Exercise directions: Exactly reproduce the lines from the line containing "Viewport: 580px width, 588px height." to the end of the data below, inclusive, and nothing else.

Source data:
^^^^^^^^^^^^^^^^

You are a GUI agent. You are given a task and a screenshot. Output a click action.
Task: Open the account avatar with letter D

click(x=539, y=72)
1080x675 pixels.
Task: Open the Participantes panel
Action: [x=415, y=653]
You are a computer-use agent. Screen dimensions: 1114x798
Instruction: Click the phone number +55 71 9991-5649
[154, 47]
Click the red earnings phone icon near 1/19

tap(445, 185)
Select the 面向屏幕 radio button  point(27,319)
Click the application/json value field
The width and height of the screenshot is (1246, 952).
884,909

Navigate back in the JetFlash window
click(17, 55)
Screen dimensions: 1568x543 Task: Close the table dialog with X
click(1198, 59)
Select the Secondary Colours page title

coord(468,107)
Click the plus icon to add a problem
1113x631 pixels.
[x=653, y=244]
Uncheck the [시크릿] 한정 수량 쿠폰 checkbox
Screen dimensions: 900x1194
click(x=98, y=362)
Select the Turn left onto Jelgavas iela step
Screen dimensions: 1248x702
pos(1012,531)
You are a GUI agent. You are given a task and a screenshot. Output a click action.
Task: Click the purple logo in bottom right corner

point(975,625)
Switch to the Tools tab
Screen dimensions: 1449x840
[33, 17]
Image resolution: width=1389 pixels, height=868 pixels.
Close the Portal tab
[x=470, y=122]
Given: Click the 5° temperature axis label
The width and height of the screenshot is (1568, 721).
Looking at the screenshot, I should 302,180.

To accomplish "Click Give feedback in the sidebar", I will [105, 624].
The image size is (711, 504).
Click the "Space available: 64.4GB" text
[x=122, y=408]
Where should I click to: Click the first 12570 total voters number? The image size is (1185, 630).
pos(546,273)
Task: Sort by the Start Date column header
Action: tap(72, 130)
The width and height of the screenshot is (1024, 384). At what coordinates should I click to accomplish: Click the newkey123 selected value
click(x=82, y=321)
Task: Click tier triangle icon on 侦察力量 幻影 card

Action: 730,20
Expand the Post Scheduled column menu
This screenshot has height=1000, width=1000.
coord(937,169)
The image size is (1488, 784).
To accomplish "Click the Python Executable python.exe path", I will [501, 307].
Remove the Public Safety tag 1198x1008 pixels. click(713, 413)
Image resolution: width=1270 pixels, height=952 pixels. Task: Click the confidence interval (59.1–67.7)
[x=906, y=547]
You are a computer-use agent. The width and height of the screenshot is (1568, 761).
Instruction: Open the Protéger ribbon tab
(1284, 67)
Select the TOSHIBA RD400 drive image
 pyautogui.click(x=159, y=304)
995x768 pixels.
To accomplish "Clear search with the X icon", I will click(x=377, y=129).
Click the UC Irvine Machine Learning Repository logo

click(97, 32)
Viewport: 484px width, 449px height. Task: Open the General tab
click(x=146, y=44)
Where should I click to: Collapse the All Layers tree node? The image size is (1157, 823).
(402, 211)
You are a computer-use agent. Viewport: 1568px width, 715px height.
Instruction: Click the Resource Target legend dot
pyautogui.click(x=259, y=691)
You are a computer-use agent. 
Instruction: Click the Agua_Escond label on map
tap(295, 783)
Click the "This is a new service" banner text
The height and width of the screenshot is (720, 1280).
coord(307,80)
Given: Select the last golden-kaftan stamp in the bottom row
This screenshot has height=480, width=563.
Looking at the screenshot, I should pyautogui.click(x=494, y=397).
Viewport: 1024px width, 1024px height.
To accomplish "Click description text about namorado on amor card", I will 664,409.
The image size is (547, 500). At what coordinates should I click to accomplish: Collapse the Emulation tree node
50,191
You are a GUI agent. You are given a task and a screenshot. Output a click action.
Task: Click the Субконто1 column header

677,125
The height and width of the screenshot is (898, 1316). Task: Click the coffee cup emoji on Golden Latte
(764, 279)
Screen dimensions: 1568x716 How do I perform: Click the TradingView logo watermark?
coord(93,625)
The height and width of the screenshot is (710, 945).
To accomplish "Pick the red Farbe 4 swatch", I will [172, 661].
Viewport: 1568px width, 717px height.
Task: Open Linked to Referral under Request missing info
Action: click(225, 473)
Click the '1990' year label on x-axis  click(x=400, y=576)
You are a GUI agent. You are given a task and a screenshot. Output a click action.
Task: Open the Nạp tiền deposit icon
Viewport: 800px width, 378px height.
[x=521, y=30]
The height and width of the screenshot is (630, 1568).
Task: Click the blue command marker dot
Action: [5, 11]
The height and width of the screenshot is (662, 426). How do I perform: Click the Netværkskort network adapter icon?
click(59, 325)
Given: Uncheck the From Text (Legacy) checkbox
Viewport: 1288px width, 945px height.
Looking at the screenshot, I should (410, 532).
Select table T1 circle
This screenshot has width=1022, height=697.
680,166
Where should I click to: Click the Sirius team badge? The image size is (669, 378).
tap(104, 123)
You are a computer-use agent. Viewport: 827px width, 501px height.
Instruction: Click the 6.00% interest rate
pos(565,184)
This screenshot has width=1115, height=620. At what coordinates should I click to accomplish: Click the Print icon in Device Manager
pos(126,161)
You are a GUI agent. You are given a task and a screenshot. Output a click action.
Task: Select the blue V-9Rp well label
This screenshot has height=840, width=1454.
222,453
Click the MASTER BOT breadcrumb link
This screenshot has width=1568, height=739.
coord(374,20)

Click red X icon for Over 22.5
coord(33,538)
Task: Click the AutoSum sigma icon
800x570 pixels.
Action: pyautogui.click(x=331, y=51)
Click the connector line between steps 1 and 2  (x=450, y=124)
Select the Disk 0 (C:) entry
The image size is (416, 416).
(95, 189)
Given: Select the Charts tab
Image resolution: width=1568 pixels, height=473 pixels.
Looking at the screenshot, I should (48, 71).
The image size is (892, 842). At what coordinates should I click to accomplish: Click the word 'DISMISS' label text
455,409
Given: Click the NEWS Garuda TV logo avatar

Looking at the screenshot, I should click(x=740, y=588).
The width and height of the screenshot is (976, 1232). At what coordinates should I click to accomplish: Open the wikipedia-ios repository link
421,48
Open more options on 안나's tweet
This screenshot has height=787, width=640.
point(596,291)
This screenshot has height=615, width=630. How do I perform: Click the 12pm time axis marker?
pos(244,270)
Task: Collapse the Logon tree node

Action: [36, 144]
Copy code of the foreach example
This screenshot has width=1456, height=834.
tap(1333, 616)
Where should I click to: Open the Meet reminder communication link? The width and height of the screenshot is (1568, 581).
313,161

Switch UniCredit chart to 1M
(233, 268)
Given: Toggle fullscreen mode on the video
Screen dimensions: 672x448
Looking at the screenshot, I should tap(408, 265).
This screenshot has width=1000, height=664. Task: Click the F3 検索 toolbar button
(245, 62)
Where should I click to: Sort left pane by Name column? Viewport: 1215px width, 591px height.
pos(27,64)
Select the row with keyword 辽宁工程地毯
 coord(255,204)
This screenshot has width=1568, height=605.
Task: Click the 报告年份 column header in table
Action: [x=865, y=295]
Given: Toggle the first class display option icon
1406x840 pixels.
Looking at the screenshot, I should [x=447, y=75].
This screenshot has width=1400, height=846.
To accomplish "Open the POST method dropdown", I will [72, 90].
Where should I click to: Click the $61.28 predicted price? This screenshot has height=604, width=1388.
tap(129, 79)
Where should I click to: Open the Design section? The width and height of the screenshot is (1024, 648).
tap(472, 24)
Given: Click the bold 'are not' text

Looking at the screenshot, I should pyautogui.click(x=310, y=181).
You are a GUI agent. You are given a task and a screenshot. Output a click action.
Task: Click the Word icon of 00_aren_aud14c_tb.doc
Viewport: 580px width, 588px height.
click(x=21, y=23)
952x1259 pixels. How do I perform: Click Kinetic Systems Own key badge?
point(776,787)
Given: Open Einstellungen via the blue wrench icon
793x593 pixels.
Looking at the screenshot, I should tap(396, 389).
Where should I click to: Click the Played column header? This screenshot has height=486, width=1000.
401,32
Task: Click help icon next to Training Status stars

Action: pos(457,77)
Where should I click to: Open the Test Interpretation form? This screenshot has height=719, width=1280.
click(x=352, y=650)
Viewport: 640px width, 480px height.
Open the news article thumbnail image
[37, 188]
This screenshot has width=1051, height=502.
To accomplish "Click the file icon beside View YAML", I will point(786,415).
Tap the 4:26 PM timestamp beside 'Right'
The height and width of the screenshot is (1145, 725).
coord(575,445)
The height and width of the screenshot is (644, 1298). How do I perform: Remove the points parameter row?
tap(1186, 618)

^^^^^^^^^^^^^^^^

Solution to this exercise:
Viewport: 580px width, 588px height.
click(x=21, y=23)
952x1259 pixels. How do I perform: Click Kinetic Systems Own key badge?
point(776,787)
Given: Open Einstellungen via the blue wrench icon
793x593 pixels.
Looking at the screenshot, I should tap(396, 389).
Where should I click to: Click the Played column header? This screenshot has height=486, width=1000.
401,32
Task: Click help icon next to Training Status stars

Action: pos(457,77)
Where should I click to: Open the Test Interpretation form? This screenshot has height=719, width=1280.
click(x=352, y=650)
Viewport: 640px width, 480px height.
Open the news article thumbnail image
[37, 188]
This screenshot has width=1051, height=502.
To accomplish "Click the file icon beside View YAML", I will point(786,415).
Tap the 4:26 PM timestamp beside 'Right'
The height and width of the screenshot is (1145, 725).
coord(575,445)
The height and width of the screenshot is (644, 1298). How do I perform: Remove the points parameter row?
tap(1186, 618)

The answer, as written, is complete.